Instructions to follow >> Show every line of the data where the word "Enable" can be found.

Extracted entries >>

▽

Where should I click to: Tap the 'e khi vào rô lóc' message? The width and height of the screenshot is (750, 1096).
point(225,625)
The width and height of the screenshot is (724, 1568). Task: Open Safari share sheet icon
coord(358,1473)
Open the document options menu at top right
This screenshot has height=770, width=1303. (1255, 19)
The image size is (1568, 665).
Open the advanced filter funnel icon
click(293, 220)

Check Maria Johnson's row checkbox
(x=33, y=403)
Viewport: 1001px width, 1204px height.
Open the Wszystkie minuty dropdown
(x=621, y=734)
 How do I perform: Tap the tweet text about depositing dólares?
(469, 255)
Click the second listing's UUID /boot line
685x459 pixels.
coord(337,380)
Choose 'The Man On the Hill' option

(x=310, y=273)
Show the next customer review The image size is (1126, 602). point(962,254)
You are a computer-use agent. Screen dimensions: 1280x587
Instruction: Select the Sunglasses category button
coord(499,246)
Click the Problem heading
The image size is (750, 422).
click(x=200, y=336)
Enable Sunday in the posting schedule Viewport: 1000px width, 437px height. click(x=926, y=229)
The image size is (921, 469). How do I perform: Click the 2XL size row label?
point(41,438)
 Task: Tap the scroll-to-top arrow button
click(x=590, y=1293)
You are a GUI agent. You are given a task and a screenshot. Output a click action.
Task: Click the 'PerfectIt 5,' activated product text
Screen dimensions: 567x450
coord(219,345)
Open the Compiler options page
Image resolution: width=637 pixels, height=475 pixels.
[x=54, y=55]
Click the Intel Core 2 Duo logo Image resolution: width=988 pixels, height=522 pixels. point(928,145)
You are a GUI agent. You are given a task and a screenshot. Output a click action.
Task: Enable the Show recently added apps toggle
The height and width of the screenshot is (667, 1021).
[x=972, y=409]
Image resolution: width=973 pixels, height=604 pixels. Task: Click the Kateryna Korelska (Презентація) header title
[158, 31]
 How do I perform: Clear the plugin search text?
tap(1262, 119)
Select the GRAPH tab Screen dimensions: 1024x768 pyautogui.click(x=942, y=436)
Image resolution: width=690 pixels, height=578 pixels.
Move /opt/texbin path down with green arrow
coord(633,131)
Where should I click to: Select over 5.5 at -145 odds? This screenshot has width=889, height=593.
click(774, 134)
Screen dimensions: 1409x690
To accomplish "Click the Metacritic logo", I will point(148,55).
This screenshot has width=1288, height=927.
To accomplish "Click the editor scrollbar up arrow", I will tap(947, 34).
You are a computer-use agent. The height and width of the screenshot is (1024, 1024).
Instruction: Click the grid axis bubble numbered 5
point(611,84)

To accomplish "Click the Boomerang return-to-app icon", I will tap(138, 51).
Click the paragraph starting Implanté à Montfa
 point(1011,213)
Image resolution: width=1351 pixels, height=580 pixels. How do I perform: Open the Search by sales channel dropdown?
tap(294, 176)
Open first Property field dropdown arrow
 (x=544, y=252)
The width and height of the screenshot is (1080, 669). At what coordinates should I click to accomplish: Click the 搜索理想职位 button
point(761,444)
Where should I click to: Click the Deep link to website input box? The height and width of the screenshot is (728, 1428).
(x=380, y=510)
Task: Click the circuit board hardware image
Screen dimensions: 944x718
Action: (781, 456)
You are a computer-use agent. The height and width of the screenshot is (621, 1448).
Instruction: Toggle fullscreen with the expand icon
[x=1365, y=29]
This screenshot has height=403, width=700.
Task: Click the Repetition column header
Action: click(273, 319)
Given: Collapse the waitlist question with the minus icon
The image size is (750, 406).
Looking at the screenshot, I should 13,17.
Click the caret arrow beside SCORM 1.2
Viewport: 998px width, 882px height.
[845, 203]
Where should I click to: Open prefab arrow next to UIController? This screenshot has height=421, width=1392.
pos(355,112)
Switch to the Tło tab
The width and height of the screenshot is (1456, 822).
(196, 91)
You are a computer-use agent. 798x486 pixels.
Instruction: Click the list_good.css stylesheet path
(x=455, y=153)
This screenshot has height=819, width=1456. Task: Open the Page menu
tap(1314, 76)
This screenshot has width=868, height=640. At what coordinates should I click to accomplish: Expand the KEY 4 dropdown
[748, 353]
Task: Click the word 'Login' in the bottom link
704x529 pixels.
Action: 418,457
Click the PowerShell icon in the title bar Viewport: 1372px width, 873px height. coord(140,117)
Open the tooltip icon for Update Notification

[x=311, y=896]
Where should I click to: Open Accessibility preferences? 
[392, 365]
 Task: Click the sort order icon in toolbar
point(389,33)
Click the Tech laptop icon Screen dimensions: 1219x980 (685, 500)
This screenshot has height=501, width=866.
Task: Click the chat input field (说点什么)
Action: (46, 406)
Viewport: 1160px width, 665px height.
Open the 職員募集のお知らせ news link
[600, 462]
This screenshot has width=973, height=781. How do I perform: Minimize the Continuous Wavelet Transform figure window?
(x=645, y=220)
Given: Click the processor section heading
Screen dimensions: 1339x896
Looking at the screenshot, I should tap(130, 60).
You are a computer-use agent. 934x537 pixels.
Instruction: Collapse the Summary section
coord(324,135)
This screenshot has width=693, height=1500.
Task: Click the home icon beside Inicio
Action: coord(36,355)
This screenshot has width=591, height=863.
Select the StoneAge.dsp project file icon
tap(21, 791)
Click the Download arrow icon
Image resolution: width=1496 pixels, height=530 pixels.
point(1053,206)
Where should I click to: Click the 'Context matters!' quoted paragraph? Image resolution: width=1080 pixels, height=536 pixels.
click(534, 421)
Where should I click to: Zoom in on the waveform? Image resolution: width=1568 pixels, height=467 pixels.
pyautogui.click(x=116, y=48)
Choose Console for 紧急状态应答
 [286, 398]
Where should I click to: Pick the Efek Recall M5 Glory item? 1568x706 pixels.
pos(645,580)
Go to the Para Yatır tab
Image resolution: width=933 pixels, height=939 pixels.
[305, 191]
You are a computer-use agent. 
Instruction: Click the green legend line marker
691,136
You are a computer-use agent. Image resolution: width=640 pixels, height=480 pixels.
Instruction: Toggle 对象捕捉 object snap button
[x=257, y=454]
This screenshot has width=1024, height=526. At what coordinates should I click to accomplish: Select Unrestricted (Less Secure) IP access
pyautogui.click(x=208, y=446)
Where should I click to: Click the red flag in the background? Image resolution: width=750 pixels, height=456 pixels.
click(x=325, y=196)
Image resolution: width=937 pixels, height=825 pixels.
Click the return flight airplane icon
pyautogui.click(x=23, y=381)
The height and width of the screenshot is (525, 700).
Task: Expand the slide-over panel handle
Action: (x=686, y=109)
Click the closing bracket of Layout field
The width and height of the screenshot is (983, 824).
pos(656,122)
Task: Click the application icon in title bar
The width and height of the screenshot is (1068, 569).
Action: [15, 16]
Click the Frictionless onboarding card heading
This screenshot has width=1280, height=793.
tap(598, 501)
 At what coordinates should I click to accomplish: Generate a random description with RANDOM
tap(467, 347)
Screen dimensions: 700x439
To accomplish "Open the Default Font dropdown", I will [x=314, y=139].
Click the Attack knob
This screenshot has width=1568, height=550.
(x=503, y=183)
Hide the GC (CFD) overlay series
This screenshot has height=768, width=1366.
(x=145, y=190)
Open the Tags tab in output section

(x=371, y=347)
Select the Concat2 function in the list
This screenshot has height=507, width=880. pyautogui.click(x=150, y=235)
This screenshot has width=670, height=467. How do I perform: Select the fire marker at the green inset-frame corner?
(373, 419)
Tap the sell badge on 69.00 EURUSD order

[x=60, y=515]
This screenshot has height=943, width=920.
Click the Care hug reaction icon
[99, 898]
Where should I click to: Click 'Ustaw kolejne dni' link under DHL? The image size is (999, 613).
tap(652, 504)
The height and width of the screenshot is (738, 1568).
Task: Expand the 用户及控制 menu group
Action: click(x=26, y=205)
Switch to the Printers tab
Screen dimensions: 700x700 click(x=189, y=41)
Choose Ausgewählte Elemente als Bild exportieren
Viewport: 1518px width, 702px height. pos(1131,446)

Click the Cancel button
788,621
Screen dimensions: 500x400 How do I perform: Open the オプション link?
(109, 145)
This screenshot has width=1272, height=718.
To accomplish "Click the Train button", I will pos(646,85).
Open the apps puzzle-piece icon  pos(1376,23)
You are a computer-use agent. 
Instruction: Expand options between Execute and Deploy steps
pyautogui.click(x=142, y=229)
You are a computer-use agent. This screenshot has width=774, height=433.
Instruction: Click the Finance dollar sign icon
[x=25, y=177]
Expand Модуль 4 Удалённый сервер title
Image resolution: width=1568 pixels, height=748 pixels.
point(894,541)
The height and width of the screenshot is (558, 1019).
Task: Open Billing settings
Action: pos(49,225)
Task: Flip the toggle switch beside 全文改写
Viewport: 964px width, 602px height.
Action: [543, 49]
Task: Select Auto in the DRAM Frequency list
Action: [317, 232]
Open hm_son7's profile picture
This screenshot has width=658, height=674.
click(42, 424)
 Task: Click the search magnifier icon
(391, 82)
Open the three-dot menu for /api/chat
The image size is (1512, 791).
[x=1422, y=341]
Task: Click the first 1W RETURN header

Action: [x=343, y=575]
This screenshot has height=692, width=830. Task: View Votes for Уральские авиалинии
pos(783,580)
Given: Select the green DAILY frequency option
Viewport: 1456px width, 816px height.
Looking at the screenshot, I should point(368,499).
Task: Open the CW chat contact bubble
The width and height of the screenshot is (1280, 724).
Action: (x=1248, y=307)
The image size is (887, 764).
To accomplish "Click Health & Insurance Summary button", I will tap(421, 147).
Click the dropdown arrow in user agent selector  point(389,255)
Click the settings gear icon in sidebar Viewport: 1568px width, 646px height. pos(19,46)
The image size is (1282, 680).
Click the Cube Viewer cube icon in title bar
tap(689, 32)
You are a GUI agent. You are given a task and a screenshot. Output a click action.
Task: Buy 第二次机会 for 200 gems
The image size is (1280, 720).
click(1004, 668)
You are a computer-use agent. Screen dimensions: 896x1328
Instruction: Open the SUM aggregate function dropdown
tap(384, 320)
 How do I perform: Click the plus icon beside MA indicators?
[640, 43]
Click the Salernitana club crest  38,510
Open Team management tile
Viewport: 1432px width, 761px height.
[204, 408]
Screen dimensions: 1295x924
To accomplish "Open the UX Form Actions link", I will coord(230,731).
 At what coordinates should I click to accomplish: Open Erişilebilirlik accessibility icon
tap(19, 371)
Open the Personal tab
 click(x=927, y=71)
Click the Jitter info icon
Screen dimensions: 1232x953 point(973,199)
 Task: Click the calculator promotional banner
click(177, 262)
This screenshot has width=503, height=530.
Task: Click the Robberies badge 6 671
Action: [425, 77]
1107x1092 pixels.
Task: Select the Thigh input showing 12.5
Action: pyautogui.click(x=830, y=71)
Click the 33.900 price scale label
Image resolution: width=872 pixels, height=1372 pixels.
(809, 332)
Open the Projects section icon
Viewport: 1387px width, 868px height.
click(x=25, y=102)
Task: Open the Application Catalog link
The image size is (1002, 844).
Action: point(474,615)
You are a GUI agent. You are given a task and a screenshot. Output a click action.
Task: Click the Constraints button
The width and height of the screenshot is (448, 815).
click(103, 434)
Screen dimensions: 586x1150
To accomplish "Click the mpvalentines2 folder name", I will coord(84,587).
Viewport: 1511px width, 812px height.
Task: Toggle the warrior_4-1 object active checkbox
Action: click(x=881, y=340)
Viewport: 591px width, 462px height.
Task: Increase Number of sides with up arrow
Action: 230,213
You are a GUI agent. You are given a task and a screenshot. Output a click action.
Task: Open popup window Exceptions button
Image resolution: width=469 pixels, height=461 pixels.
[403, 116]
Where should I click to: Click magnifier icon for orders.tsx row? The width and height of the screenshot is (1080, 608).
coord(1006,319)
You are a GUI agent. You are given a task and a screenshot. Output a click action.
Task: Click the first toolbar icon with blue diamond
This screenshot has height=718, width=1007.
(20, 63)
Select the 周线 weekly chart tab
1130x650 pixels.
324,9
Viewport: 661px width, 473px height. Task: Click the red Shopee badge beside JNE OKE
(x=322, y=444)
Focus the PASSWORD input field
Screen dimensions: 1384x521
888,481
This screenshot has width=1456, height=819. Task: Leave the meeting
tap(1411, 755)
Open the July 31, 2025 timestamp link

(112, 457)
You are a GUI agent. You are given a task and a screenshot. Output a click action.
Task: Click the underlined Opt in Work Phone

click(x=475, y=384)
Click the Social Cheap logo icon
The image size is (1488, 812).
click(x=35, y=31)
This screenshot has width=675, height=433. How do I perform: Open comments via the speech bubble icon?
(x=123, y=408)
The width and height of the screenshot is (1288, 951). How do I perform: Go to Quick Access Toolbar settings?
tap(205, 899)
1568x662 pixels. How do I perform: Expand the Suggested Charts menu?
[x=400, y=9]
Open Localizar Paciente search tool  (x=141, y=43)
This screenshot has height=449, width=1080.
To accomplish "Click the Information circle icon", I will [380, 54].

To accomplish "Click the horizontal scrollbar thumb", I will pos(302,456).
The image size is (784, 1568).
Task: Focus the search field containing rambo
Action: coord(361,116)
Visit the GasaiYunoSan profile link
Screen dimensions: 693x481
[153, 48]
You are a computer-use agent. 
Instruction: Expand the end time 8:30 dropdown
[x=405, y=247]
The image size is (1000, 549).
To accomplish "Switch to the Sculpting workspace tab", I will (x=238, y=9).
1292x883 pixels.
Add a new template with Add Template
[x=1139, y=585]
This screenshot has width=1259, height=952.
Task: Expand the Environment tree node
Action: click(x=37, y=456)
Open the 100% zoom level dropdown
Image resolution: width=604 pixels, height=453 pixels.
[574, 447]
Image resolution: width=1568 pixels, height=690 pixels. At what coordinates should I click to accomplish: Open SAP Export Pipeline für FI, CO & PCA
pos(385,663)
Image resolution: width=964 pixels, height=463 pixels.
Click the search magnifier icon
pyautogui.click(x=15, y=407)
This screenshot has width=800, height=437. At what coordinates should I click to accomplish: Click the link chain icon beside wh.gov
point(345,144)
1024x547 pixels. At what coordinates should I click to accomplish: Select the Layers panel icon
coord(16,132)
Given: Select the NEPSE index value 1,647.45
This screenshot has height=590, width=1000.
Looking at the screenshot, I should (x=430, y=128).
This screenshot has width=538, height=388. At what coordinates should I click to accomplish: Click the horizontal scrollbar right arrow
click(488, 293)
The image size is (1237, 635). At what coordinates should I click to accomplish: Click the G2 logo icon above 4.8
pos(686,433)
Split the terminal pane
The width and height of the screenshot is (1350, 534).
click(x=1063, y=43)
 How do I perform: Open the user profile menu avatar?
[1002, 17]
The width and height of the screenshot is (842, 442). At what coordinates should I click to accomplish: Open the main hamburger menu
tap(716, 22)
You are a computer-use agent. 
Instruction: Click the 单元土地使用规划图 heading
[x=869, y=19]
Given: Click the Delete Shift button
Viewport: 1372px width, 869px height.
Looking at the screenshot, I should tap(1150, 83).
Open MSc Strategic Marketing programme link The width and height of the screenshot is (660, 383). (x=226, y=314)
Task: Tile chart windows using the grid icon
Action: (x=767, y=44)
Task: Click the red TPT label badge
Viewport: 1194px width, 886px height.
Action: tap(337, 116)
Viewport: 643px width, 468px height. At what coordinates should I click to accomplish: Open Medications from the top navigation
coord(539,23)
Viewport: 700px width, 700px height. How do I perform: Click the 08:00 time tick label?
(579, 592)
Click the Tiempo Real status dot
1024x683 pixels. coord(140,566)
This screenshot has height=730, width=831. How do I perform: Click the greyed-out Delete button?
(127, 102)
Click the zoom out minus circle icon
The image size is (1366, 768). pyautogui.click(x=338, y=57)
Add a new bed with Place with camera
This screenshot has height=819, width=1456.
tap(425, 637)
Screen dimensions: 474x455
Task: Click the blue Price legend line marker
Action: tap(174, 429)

△

Expected answer >>
Enable Sunday in the posting schedule Viewport: 1000px width, 437px height. click(x=926, y=229)
Task: Enable the Show recently added apps toggle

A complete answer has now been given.